William held the door open for her. Mrs. Lane might not like it from the butler. She would go up to see him after this. But you could not be too careful with servants nowadays, and . . .
*****
How did one pass the time when one was blind? Six days had gone by since she had told him, days filled with the echo of people round occupying themselves on his account. Mamma had had three long conferences with Mrs. Palmer, conferences which had reached him through vague references as to what he was going to do, with not a word as to what he was going to do now. Nan was struggling with an emotion already waning. Her long silences, in which she sent out waves of sentimentality, told that she was trying to freeze what was left into permanency. The nurse helped him grudgingly back to health, the new life was forming, and it was even more boring than the former. They read to him in turn for hours on end, Mamma talked of finding a professional reader. It was now so ordinary to be blind.
He was in the long chair, under the cedar on the lawn. He felt the sky low and his bandages tight. The air nosed furtively through the branches and made the leaves whisper while it tickled his face. Pigeons were cooing, catching each other up, repeating, answering, as if all the world depended on their little loves. It was the sound he liked best about the garden; he yawned and began to doze.
He was alone for the moment. Nan had left him to take a cup of tea. The nurse was taking the daily walk that was necessary to her trade union health, and Mrs. Haye had gone up to the village to console Mrs. Trench, whose week-old baby was dying. Herbert, leaning on the sill of the kitchen window, was making noises at Mrs. Lane while she toyed with a chopper, just out of his reach. Weston was lost in wonder, love and praise before the artichokes, he had a camera in his pocket and had taken a record of their splendour. Twenty years on and he would be showing it to his grandchildren, to prove how things did grow in the old days. Twenty years ago Pinch had seen better. Harry was hissing over a sporting paper; Doris in an attic was letting down her hair, she was about to plait the two soft pigtails. Jenny, the laundry cat, was very near the sparrow now, by the bramble in the left-hand corner of the drying ground.

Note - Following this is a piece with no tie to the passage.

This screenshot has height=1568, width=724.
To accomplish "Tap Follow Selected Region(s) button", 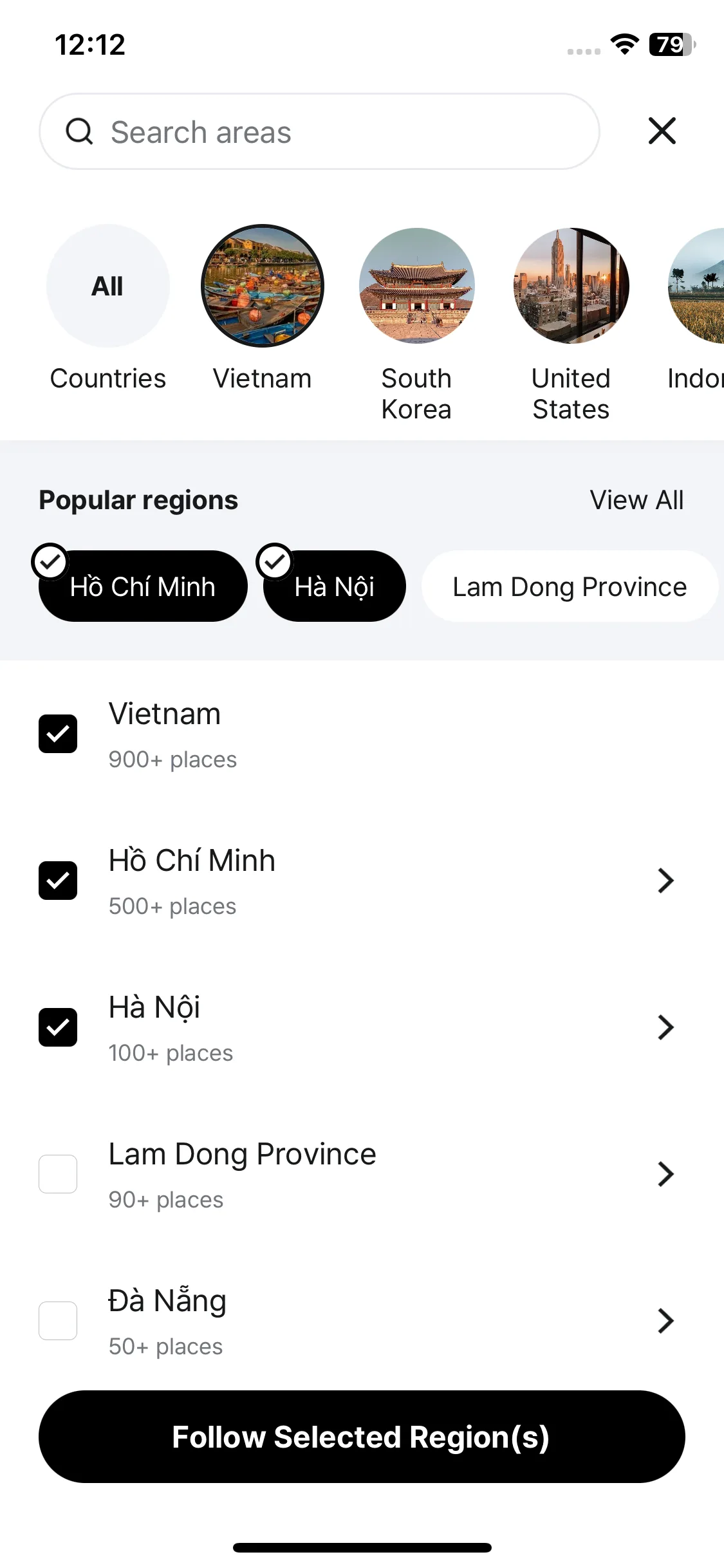I will pos(362,1437).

He roused himself—if he went to sleep it would only mean that he would lie awake all night. He fingered the letter that Nan had read to him from J. W. P., full of regret that he was not coming back next term, saying that he would get his leaving-book from the Headmaster for him. No more going back now, which was one good thing, and no more irritations with J. W. P. He had done a great deal of work, though, that last year; he had really worked quite hard at writing, and he would go on now, there was time when one was blind. J. W. P. had disapproved, of course, and had said that no one should write before he was twenty-one, but about that time he had come under the influence of the small master with spectacles, whose theory was that no boy should have any ideas before he had left school. Perhaps they were right, it was certainly easier to give oneself up to a physical existence. Healthy sanity. And here was weakness, in saying that they ever could be right. But he was in such an appalling desolation that anything might be right. Why had he taken that train?